Naval Military Medical University (Second Military Medical University)

Status

Completed

Conditions

Hepatocellular Carcinoma

Treatments

Drug: Ulinastatin

Drug: Diammonium glycyrrhizinate

Study type

Interventional

Funder types

Other

Identifiers

NCT01643447

EHBH-RCT-2012-001

Details and patient eligibility

About

The purpose of this study is to confirm that Ulinastatin is a safe and effective drug and it can reduce the incidence of postoperative hepatic failure in HCC patients. To evaluate that Ulinastatin can improve survival in HCC patients or not.

Full description

Hepatocellular carcinoma (HCC), a serious disease with high incidence at home and abroad, still shows a rising trend.
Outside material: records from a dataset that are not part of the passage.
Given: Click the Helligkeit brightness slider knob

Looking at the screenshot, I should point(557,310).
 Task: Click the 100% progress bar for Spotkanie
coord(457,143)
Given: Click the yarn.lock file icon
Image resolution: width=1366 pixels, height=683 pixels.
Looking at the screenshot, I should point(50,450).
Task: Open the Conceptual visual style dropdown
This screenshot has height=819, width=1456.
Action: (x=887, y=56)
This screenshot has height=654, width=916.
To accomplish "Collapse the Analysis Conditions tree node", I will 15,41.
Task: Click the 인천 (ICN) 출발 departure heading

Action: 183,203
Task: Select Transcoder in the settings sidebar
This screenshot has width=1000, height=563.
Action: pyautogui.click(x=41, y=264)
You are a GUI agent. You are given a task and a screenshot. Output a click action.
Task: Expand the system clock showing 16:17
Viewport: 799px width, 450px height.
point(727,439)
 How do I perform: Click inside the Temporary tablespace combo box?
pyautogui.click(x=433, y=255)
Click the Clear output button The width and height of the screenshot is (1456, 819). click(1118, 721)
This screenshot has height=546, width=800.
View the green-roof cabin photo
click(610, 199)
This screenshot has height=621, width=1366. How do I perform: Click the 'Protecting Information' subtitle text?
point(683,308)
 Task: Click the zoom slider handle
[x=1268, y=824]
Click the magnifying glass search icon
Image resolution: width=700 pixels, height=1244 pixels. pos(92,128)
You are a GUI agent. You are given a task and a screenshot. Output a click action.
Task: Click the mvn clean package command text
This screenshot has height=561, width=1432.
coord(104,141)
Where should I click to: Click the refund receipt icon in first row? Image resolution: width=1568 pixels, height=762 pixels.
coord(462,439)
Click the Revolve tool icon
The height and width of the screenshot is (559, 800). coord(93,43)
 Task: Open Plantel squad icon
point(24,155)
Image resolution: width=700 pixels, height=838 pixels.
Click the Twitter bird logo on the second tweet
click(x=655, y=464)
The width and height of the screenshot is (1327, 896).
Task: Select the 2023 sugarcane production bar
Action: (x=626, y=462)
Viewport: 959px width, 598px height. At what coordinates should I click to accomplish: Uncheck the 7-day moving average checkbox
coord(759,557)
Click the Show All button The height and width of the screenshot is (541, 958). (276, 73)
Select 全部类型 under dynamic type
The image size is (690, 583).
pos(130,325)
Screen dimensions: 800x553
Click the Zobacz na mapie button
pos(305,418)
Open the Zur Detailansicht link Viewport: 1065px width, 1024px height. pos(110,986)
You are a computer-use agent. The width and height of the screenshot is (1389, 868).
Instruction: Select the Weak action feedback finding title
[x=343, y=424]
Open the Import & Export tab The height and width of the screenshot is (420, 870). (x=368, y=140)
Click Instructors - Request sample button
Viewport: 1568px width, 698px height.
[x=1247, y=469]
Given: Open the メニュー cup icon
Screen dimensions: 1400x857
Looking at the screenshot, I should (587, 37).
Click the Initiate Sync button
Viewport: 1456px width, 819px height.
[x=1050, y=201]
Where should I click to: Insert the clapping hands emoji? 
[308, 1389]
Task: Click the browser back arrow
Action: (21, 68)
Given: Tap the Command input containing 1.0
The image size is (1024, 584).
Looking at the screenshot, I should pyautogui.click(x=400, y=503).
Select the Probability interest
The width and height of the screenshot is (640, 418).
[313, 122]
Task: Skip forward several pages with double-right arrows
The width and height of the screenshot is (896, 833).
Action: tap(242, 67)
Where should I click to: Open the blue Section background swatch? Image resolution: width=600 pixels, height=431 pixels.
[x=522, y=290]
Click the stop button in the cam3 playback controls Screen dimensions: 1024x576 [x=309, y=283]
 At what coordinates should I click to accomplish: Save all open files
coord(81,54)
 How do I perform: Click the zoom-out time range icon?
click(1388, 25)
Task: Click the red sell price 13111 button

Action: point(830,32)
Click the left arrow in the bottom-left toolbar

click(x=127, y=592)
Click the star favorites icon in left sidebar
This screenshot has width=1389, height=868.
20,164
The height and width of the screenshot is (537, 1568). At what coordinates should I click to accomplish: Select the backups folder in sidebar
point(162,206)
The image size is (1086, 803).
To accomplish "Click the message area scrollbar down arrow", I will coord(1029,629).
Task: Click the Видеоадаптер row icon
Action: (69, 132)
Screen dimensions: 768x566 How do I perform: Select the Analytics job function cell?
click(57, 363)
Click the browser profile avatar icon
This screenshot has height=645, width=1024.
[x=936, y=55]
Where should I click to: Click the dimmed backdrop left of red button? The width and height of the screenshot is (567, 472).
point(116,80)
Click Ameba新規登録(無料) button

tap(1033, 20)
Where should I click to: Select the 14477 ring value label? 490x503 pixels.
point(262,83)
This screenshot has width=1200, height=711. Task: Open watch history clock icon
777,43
Postoperative hepatic failure remains a major reason of liver resection's failure.

• As broad spectrum of enzyme inhibitors, Ulinastatin has the valid therapeutical effect of hepatic failure and hepatic ischemia-reperfusion injury in animal experiment. And it restrain inflammatory mediator to release. But it's lack of clinical evidence that Ulinastatin reduce the incidence of postoperative hepatic failure in HCC patients The purpose of the study is to assess the effort for comparing Ulinastatin's drug protection in patients with hepatocellular carcinoma (HCC) for postoperative hepatic failure and to evaluate that Ulinastatin can improve survival in HCC patients or not.

Enrollment

200 patients

Sex

All

Ages

35 to 55 years old

Volunteers

No Healthy Volunteers

Inclusion criteria

Male or female patients > 35 years and <=55 years of age.
confirmed case (patients with HCC)
Tumors can be radical removed and resection volume was 50% to 70%.
Criteria of liver function: Child A level, serum bilirubin ≤ 1.5 times the upper limit of normal value,alanine aminotransferase and aspartate aminotransferase ≤ 2 times the upper limit of normal value.
No dysfunction in major organs; Blood routine, kidney function, cardiac function and lung function are basically normal. Hbg ≥ 90g/L, WBC ≥ 3.000 cells/mm³,platelets ≥ 80.000 cells/mm³.
Karnofsky Performance Score performance over 60.
Patients who can understand this trial and have signed information consent.

Exclusion criteria

Patients who have undergone previous treatment by Ulinastatin.
Patients with apparent cardiac, pulmonary, cerebronic and renal dysfunction, which may affect the treatment of liver cancer.
Patients with other diseases which may affect the treatment mentioned here.
Patients with medical history of other malignant tumors.
Subjects participating in other clinical trials.
Extrahepatic metastasis, portal vein or other major vascular involvement. liver function: Child B C.
Patients would not sign the consent to the trial.